RECORDS SUPPLIED
· · · · · · ·

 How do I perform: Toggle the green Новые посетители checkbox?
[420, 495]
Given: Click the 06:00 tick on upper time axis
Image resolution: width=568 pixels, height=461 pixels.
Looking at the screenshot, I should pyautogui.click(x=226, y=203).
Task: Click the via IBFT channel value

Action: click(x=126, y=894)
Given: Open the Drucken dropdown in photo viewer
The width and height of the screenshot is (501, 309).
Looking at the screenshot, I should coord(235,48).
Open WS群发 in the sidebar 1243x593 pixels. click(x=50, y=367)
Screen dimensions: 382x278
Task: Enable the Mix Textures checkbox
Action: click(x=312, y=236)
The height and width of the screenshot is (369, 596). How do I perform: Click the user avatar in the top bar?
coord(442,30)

· · · · · · ·

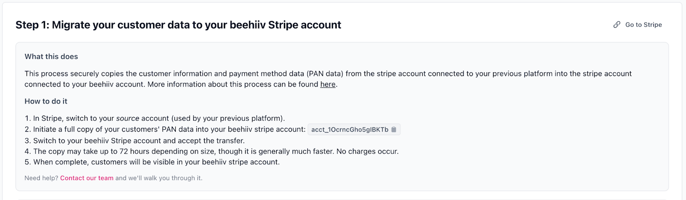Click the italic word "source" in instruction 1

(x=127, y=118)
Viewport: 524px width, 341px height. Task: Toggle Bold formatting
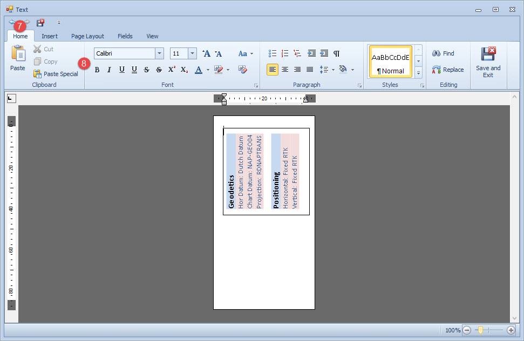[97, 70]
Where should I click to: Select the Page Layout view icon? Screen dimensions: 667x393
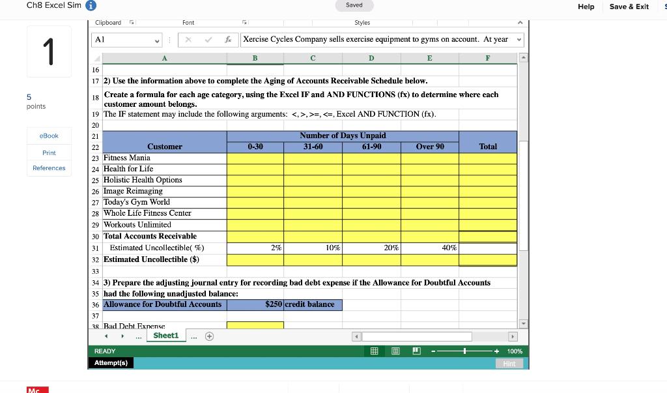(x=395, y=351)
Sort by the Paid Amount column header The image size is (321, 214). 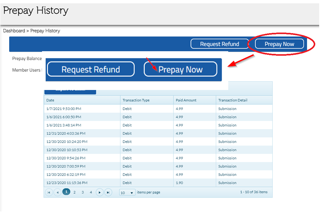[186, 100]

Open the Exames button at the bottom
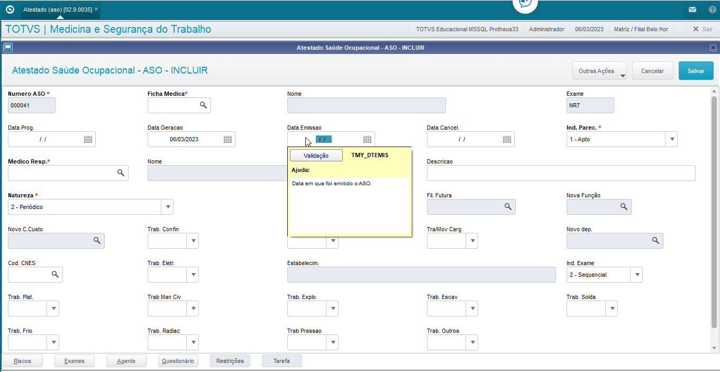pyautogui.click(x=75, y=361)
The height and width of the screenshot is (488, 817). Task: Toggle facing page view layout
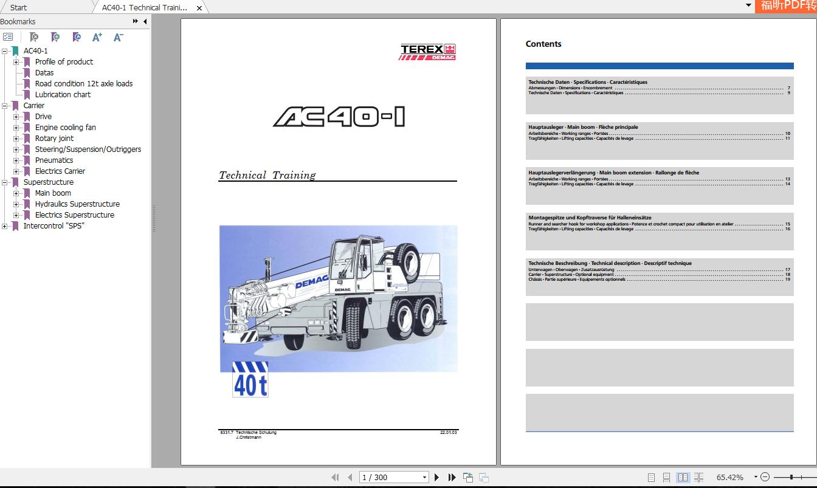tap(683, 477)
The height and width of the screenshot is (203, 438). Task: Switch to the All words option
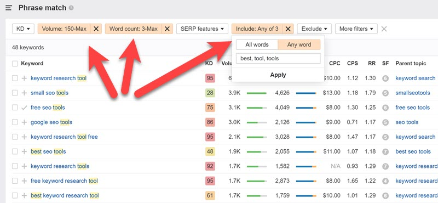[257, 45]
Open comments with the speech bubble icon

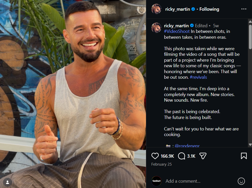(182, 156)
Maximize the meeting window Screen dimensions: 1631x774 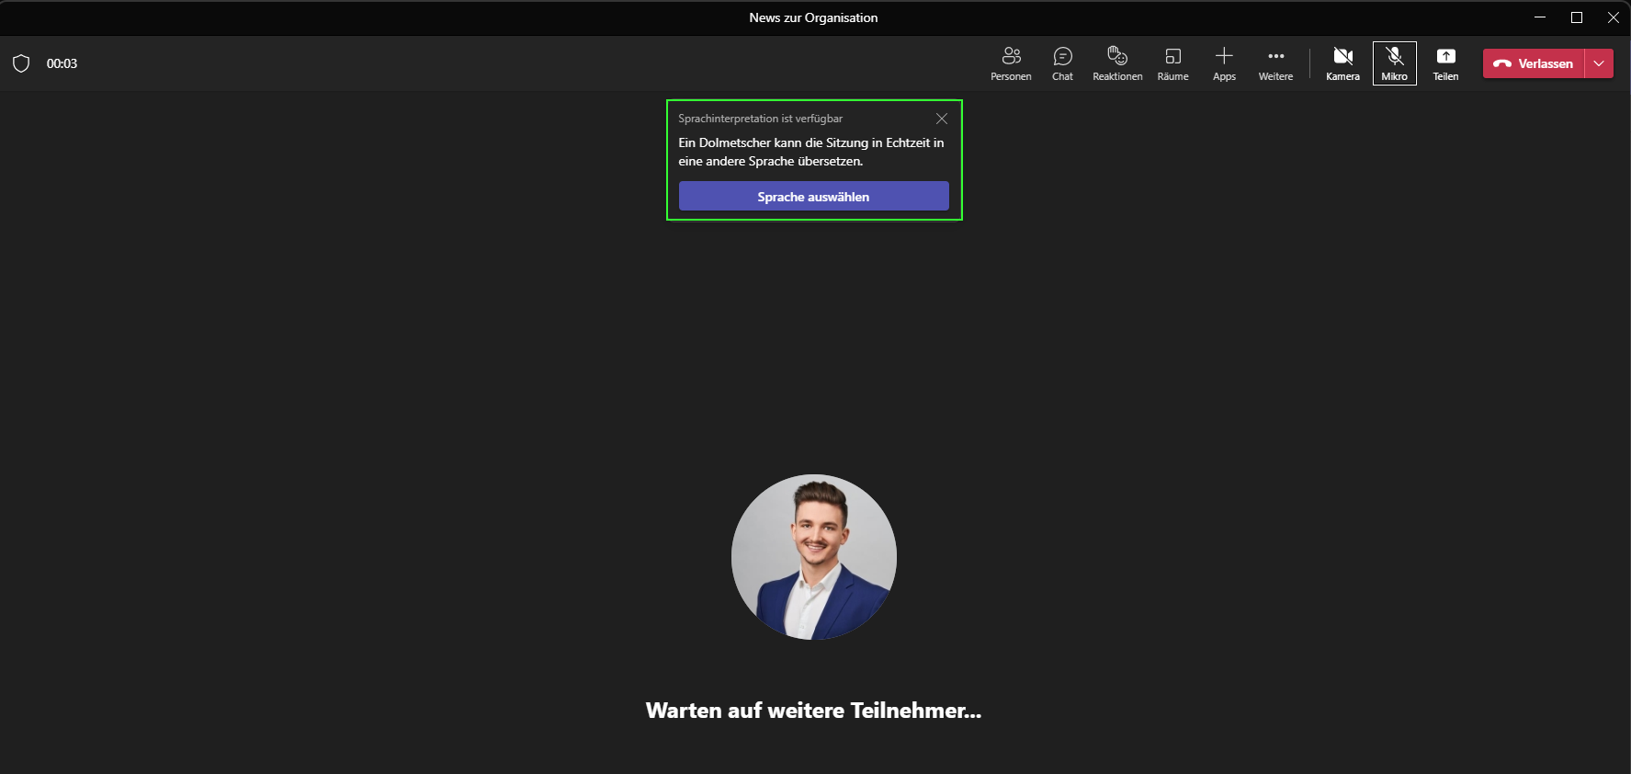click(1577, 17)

· · · · · · ·

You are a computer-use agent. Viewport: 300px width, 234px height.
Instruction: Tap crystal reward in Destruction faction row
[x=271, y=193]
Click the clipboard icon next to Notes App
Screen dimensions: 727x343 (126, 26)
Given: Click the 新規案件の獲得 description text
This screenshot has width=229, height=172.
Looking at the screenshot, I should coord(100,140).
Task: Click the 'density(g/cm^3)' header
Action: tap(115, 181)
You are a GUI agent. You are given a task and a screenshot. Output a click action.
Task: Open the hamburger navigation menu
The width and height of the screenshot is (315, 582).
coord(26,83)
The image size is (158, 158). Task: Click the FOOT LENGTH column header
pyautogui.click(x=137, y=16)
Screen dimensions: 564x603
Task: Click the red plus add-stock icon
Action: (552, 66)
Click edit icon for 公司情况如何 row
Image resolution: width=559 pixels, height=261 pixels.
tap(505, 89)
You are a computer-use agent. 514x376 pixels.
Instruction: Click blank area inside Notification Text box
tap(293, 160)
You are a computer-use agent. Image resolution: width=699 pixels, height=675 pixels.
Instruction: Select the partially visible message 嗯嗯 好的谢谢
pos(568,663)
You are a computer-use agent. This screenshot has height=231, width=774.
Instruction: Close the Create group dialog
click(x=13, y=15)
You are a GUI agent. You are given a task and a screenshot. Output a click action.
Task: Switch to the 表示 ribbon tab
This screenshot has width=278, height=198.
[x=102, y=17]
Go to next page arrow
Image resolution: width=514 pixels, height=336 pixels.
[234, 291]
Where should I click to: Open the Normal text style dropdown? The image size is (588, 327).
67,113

· · · · · · ·

TASK STATEMENT
Reproduce every line from the entries that holds the word "agent".

ANSWER BELOW
You are a computer-use agent. Viewport: 300px width, 234px height.
You are a GUI agent. You are given a task and a screenshot. Output a click action.
You are a computer-use agent. 514x376 pixels.
You are a computer-use agent. Image resolution: width=699 pixels, height=675 pixels.
You are a computer-use agent. This screenshot has height=231, width=774.
You are a GUI agent. You are given a task and a screenshot. Output a click action.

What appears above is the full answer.